Large-Area Electronics (LAE) is a multi-billion-dollar industry at the core of the flat-panel display market. Fundamentally, it is a technology which uniquely merges dense microelectronics with meter-scale production, offering a one-of-a-kind form-factor over conventional microchip electronics (e.g. Silicon wafer based CMOS). In LAE, electronics are integrated on glass and plastic sheets, enabling not only large-area integration but also flexible, stretchable, and transparent electronics. Due to the compatibility of many sensors, optical-devices, and passive electronic components with LAE-technology, a large and novel application-space harnessing this variety of features is possible. This goes far beyond the display market, and includes energy harvesting and original sensing systems. However, the transistor technology based on thin-film transistors (TFTs) is severely limited in performance due to the poor semiconductor materials available in LAE. Consequently, pure LAE systems are difficult to realize, whereas a hybrid technology combining LAE with conventional CMOS technology introduces its own design challenges. It might be that this bottleneck has delayed the widespread growth of LAE beyond the display industry.

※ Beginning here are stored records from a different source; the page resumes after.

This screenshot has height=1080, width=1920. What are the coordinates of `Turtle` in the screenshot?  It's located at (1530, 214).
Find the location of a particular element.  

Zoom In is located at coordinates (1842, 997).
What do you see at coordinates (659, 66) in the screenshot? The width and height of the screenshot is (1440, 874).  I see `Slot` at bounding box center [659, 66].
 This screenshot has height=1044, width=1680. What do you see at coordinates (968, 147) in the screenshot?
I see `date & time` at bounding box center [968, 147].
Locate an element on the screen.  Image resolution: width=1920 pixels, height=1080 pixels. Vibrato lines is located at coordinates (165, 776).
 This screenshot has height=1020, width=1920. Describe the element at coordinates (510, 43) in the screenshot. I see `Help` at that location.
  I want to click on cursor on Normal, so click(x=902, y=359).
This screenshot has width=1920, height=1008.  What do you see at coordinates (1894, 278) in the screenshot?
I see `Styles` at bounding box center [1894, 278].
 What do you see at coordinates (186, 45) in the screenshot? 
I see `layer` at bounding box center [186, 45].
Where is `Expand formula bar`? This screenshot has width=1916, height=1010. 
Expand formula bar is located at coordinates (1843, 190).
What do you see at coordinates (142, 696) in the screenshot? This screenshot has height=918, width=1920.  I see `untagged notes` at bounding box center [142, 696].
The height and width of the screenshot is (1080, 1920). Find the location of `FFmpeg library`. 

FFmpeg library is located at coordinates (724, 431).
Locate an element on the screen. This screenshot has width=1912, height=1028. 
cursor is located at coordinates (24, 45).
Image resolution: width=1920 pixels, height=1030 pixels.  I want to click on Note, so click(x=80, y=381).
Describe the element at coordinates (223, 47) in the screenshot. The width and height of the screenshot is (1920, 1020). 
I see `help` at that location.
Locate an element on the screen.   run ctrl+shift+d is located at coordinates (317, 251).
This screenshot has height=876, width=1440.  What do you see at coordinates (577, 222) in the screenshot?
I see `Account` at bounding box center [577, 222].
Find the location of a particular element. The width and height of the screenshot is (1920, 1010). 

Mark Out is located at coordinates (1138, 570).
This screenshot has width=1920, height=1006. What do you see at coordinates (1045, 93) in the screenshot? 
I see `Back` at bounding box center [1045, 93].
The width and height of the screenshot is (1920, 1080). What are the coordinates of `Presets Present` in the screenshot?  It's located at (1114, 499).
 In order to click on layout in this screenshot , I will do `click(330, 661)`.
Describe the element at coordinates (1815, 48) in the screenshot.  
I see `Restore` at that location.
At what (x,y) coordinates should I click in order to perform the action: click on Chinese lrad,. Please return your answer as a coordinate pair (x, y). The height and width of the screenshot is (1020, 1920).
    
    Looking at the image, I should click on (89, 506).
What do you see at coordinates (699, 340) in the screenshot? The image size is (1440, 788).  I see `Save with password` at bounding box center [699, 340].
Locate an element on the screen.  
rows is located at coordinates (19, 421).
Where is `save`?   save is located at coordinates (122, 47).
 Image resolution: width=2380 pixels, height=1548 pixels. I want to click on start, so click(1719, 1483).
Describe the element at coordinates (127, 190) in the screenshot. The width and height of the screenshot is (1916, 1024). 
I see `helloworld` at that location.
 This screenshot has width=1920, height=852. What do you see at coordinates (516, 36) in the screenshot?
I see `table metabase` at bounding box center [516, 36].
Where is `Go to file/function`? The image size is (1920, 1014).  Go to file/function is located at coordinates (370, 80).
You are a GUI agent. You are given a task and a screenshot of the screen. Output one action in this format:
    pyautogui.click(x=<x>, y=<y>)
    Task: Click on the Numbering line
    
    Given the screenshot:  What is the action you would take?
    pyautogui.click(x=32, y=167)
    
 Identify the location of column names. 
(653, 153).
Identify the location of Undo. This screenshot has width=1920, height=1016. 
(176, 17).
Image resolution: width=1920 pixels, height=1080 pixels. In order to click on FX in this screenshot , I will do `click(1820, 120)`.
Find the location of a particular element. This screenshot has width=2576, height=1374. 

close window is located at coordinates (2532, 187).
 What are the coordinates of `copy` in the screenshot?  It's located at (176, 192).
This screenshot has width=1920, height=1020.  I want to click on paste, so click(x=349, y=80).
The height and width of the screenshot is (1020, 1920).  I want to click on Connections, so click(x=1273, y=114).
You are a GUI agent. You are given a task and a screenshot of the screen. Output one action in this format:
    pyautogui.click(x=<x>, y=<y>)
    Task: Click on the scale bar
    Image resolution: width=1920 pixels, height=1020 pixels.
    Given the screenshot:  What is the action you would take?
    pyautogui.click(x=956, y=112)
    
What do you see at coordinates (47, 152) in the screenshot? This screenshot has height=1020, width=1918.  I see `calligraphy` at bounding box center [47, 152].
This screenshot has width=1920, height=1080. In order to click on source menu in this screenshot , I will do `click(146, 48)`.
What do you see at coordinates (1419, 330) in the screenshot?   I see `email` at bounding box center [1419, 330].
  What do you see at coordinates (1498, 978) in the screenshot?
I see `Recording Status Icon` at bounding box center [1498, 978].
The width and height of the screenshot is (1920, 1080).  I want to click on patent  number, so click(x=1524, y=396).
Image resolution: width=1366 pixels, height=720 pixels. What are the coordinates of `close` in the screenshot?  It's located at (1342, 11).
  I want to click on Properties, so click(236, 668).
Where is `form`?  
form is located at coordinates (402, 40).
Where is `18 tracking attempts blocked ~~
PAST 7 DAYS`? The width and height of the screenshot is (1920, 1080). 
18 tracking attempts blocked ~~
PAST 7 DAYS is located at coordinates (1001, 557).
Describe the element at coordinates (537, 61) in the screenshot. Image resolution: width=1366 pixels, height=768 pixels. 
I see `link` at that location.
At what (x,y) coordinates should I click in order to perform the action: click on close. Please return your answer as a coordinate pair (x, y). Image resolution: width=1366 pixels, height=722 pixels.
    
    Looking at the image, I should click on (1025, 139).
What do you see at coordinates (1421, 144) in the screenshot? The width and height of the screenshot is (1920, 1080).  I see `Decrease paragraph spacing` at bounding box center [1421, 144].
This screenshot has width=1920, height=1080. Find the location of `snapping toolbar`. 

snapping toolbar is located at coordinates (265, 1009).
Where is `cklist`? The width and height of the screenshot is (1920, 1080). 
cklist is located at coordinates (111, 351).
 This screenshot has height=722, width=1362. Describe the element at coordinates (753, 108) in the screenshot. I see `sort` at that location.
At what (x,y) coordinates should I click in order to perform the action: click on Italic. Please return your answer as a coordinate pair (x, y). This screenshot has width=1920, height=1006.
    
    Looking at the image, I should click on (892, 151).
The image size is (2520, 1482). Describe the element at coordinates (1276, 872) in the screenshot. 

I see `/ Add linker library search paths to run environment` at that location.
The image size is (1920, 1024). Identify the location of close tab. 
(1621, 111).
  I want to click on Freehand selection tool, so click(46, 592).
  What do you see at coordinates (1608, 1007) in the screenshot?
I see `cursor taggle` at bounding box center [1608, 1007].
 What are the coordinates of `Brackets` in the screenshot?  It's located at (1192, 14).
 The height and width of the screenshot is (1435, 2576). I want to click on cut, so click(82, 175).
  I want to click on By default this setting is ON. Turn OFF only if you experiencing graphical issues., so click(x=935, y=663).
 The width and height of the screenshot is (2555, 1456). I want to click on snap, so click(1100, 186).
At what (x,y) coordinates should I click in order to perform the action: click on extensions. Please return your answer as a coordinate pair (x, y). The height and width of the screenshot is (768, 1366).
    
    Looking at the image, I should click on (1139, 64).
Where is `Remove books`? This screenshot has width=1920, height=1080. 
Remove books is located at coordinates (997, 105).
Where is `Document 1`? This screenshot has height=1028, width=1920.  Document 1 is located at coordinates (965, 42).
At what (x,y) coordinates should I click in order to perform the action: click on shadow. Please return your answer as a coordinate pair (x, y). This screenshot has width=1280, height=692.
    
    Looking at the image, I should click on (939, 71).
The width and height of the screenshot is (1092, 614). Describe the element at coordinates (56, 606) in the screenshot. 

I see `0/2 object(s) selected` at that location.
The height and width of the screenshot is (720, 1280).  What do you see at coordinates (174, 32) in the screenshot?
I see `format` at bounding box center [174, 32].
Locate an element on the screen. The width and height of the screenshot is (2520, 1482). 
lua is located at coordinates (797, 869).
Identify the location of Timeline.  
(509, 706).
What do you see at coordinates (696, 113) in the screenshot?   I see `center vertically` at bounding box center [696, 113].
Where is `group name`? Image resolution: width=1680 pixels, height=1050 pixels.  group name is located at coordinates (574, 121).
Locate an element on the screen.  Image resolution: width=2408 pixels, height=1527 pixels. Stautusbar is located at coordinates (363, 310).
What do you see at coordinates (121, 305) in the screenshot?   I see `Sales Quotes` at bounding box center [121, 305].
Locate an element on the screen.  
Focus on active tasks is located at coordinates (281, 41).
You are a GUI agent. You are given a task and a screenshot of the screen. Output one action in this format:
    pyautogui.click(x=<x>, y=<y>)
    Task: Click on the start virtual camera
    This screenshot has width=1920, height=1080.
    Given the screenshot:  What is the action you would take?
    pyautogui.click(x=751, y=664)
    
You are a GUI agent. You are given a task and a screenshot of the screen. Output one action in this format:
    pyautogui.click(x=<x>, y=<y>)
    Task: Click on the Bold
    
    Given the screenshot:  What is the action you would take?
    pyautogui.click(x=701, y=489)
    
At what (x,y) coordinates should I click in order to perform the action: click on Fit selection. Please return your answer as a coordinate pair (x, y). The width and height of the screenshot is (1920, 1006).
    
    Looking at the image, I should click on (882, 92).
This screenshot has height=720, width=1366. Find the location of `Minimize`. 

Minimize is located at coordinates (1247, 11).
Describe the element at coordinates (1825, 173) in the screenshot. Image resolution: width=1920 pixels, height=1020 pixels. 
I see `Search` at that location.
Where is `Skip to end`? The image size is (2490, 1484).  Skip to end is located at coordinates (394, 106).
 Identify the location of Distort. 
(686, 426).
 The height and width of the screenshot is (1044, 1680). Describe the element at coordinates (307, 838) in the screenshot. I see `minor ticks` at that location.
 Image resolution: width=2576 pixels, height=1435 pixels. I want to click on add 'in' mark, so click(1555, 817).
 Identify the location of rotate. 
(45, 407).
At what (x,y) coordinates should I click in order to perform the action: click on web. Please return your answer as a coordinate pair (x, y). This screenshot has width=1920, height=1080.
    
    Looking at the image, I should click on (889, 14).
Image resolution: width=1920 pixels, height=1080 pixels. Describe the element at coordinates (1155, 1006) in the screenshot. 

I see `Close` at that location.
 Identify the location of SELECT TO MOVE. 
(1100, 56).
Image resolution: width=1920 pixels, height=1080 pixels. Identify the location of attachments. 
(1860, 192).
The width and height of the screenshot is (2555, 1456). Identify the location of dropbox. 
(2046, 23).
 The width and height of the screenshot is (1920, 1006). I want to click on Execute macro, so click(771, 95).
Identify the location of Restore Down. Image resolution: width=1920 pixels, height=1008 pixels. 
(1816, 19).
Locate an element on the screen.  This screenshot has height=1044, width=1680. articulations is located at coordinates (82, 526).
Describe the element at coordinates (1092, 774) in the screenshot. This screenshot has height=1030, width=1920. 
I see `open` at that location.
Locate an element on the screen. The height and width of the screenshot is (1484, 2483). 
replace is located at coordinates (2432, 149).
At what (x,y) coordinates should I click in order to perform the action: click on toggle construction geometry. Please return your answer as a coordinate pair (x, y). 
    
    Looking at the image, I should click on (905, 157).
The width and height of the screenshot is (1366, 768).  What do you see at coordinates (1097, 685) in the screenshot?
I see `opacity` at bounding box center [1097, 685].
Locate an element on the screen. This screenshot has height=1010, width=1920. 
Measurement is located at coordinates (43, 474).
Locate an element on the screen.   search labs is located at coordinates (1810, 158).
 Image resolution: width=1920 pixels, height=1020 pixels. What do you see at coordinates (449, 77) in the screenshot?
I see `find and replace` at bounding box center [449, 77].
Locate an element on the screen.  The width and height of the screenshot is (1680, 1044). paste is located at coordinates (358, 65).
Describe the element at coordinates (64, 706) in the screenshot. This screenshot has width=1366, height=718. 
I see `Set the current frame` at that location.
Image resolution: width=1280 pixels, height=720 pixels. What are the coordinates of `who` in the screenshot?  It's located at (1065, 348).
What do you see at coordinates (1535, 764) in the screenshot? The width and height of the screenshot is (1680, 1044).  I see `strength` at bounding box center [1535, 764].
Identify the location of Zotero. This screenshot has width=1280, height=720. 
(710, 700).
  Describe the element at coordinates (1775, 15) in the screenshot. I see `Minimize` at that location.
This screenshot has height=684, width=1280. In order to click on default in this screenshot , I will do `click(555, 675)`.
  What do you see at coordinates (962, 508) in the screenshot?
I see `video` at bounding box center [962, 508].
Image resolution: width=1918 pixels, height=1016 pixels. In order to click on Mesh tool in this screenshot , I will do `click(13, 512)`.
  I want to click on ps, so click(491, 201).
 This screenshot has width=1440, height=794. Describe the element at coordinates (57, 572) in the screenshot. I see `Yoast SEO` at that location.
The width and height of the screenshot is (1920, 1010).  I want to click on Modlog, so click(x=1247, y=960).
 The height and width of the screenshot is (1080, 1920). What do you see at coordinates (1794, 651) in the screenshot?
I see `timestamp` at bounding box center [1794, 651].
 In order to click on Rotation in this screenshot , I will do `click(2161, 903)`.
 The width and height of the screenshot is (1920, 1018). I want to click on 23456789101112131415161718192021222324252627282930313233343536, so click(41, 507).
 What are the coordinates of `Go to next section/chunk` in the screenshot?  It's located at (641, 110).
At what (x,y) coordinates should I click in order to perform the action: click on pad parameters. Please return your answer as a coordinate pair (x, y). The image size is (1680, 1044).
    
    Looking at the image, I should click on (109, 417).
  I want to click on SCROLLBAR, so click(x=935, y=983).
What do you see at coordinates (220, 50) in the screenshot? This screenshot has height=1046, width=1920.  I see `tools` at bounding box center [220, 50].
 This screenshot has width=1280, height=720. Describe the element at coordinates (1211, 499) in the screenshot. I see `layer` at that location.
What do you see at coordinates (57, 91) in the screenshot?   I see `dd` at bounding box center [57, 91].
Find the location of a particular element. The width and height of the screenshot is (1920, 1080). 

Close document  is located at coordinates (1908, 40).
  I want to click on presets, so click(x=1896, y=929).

Recently, industry-standard TFT technology has improved by 10x utilizing metal-oxide based semiconductors which provide greater performance over older technologies. This work explores how even further improvements in TFT performance can be achieved by shrinking of device dimensions. We find that these “scaled” TFTs can operate at nearly 100x higher frequency than previously reported TFTs, enabling compatibility of LAE technology with radio-frequency communication. This potentially disruptive improvement in TFT design is demonstrated through the first-ever gigahertz LAE-based oscillators, and two novel systems based on these oscillators. A scalable RFID-reader array is demonstrated which can read commercial HF-RFID tags. Second, a gigahertz-frequency LAE-compatible phased array transmitter with beam-steering capability is showcased. All in all, scaling of TFTs can enable greater freedom and functionality in the design of LAE systems, hopefully bringing its unique offerings closer to becoming a reality.